Seneca Crispy Apple Chips

Let me share something with you guys – I’m from the Berkshires, a tree-covered cow oasis at the edge of the demented rectangle that is Massachusetts (think “opposite of Cape Cod,” and you’re there). Where I grew up, old paper mills perch atop snow-covered foothills, cows bellow loudly at the rising sun, and restless teenagers throw loud, vodka-fueled house parties in an effort to quell their epic boredom. Basically, it’s like any other American suburb, but with fewer Republicans and more fresh air.

As far as I can tell, our economy sustains itself on two main exports: 1) Rustic New England Charm, which we serve by the bucketful to middle-age tourists from New York. And 2), apples.

Yes, round, glistening apples. In the Berkshires, apple orchards are as plentiful as Priuses blasting NPR. They inspire a love that other towns reserve for their high school football teams, or local dogs who save their owners by dialing 911 with their snouts. We even hold a three-day festival called the “Apple Squeeze,” which features more apple fritters than should be legally allowed within a four block radius.

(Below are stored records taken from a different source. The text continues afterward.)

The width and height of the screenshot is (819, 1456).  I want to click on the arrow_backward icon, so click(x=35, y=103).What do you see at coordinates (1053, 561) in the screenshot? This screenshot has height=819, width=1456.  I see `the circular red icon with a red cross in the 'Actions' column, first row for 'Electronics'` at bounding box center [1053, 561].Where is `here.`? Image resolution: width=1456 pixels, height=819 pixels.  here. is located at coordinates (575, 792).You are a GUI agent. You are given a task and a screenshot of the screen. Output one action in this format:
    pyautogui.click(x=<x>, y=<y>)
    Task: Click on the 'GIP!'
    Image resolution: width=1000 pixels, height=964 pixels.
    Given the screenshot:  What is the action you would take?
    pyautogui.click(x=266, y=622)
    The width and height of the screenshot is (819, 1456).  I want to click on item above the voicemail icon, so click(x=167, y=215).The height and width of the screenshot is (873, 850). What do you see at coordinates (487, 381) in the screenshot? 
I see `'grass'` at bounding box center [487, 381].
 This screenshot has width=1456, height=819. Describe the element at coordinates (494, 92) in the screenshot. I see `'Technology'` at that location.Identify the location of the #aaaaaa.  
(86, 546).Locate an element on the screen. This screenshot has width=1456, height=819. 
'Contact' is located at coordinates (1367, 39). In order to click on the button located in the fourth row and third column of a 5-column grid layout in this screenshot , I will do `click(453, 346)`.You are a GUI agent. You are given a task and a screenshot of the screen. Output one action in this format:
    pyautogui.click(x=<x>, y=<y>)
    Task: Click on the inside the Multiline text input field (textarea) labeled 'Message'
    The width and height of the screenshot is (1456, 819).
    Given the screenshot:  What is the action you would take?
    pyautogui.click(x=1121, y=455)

What I’m trying to say with this extended introduction, is that when I placed one of Seneca’s Crispy Apple Chips in my mouth, I had a Proustian experience that transported me straight back to one of those Berkshire orchards. Seneca claims to use “fresh apples” in their products, and honestly, I have to believe them. Eating one of their Crispy Apple Chips felt like biting into a Macintosh plucked straight from the tree - and I’m fully aware of how schlocky that sounds.